Cults do it; ads & con-men do it; some politicians & legit businesses do it. - Do you fall for it, call them on it or walk the other way?

To "mind****" means to systematically lie with intent to profit, often involving creating the impression that the deceived one will gain some good from it.
The deception is not discovered till its way too late. Some people even die having never realised the lie (eg the Red Barn cult.)

The process of recovery from a mind**** may require professional help, and typically involves intense and disturbing emotion, such as shock, confusion, or fear.
Researchers now say that any ordinary person can be conned in this way; one does not have to be especially gullible or naive because the perpetrators are highly skilled at what they do.

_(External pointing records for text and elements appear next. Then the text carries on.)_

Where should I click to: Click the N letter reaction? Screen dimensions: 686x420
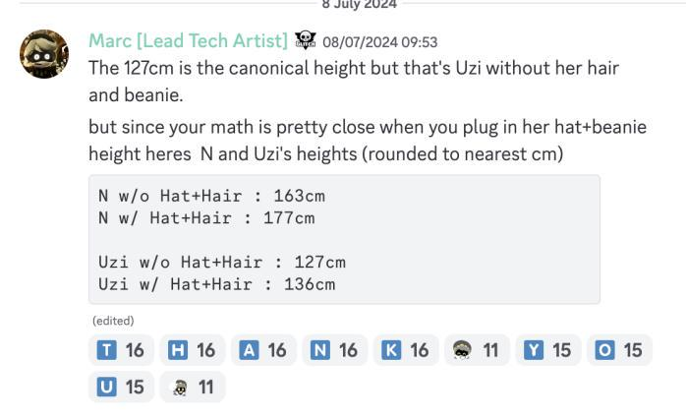(334, 351)
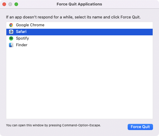Select Spotify in the app list
Image resolution: width=159 pixels, height=136 pixels.
tap(22, 38)
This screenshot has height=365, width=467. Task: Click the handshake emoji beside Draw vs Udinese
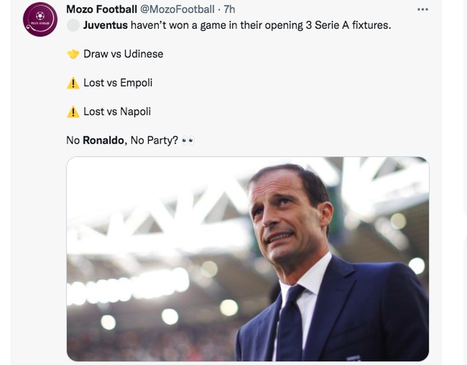[x=73, y=54]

Have you ever had an experience like this? If so, how did you recover?

If you have avoided one or more - how did you recognise the signs?

Did you tell the person (or group) what you honestly thought?

Did you blow the whistle?

Posted - October 20, 2018


  • I think it's so prevalent that we have become immune to a certain degree of mind****. We have gotten used to a certain degree of expected dishonesty and only jerk when it becomes too blatant and overtly manipulative. This post was edited by my2cents at October 21, 2018 2:10 AM MDT
      October 20, 2018 6:42 PM MDT

  • 4134
    I agree.
    Maybe this kind of immunity is a good dose of scepticism and a knack for recognising lies.
    We need a clear eye on reality to survive and thrive.
      October 20, 2018 6:54 PM MDT

  • I read the other do you pluck a chicken wothout it fighting back too much? You pluck out only one feather a day. 
    Its kinda like that. I remember the first time I saw an add on YOUTUBE. I was like what is this *****! This is unacceptable and I won't stand for it!!!
    Now I just click on Skip Add and keep going. Its like that. This post was edited by my2cents at October 21, 2018 2:11 AM MDT
      October 20, 2018 7:01 PM MDT

  • 4134
    Hmm. Apropos the chicken, sounds like a while before the plucker gets to eat his roast. ;)

    Yeah - I feel the same with U-tube ads - an aboslute nuisance.

    I remember back in school days, one of the exercises in an English class was to analyse how ads construct overt and unconscious influences and how they most often lie by not stating the (often serious) drawbacks of their products.
    It seems like a no-brainer that the salesman won't reveal the flaws of something.
    But then when one goes back to "How to Win Friends and Influence People", Carnegie's main argument was that honesty and integrity build trust and success in business.
    Seems like much of the world has forgotten this simple and obvious thing.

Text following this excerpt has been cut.